Art. 76. Cabe recurso ao Conselho Seccional de todas as decisões proferidas por seu Presidente, pelo Tribunal de Ética e Disciplina, ou pela diretoria da Subseção ou da Caixa de Assistência dos Advogados.

 

097

O mandato, em qualquer órgão da OAB, é de:

(A)

04 (quatro) anos.

(B)

03 (três) anos.

(C)

02 (dois) anos.

(D)

01 (um) ano.

Alternativa: ( B )

Fundamentação: Art. 65 da Lei 8.906/94 - EAOAB.

art. 65. O mandato em qualquer órgão da OAB é de três anos, iniciando-se em primeiro de janeiro do ano seguinte ao da eleição, salvo o Conselho Federal.

 

098

A inscrição do profissional advogado,

(A)

não será restaurada sob nenhuma hipótese, após cancelamento.

(B)

será restaurada, após cancelamento, mediante novo pedido de inscrição, com o restabelecimento do número de inscrição anterior.

(C)

será restaurada, após cancelamento, mediante novo pedido de inscrição e aprovação em novo Exame de Ordem.

(D)

será cancelada a partir do momento em que ele passar a exercer, em caráter definitivo, atividade incompatível.

Alternativa: ( D )

Fundamentação: Art. 11, Inciso IV da Lei 8.906/94 - EAOAB.

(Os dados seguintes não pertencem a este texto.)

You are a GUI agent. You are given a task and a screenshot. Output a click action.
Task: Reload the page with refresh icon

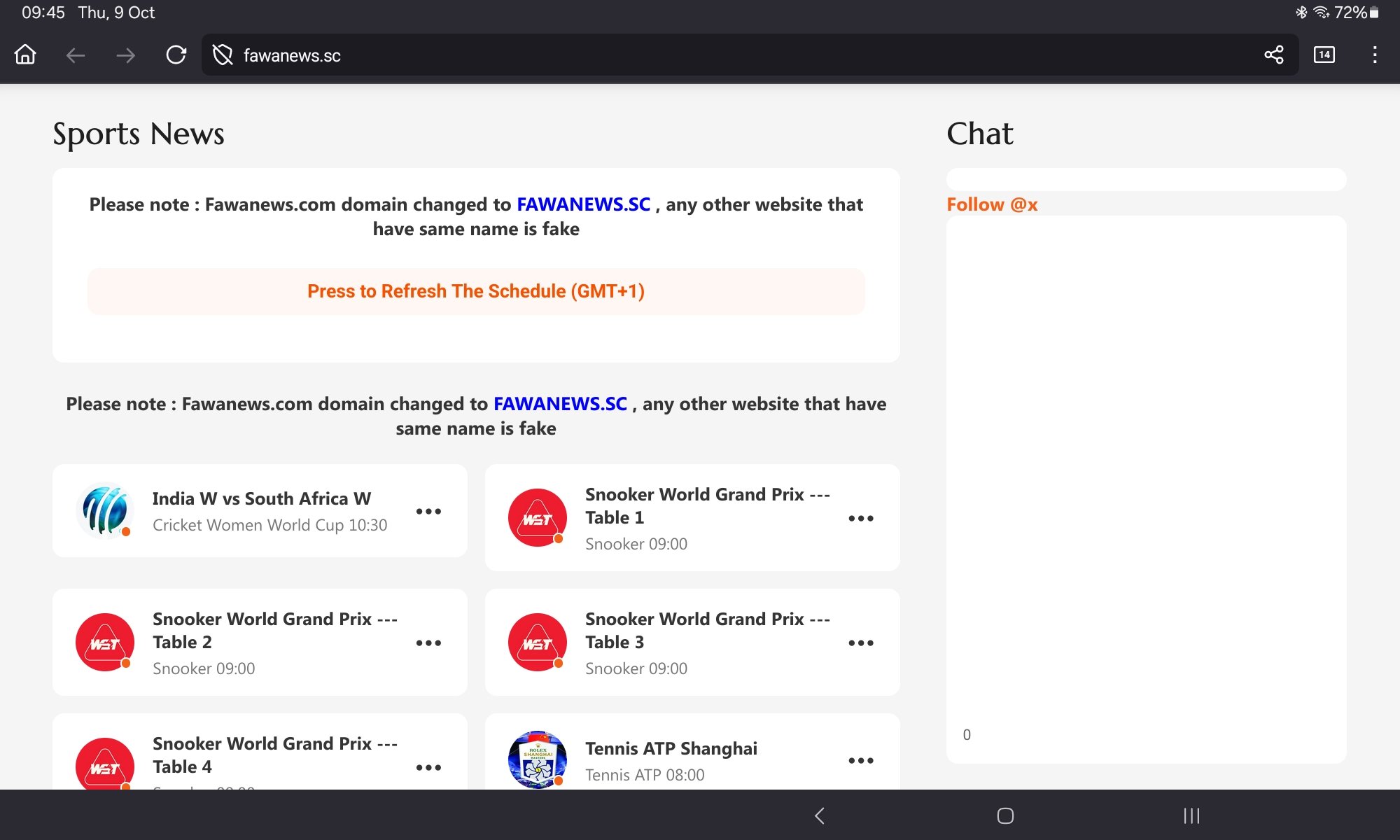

Art. 11. Cancela-se a inscrição do profissional que:

IV - passar a exercer, em caráter definitivo, atividade incompatível com a advocacia.

 

099

Prescreve a ação de cobrança de honorários do advogado em,

(A)

05 (cinco) anos.

(B)

04 (quatro) anos.

(C)

03 (três) anos.

(D)

02 (dois) anos.

Alternativa: ( A )

Fundamentação: Arts. 25 da Lei 8.906/94 - EAOAB.

Art. 25. Prescreve em cinco anos a ação de cobrança de honorários de advogado, contado o prazo:

 

100

Assinale a afirmativa INCORRETA.

(A)

A instauração do processo disciplinar está subordinada ao juízo de admissibilidade.

(B)

A instauração do processo disciplinar pode se dar de ofício ou mediante representação do interessado.

(C)

A instauração do processo disciplinar pode se dar mediante representação dos interessados, admitido o anonimato da autoria.

(D)

A representação contra Presidente do Conselho Seccional é processada e julgada pelo Conselho Federal.

Alternativa: ( C )

Fundamentação: Arts. 51 do CED - Código de Ética e Disciplia da OAB.

Art. 51. O processo disciplinar instaura-se de ofício ou mediante representação dos interessados, que não pode ser anônima.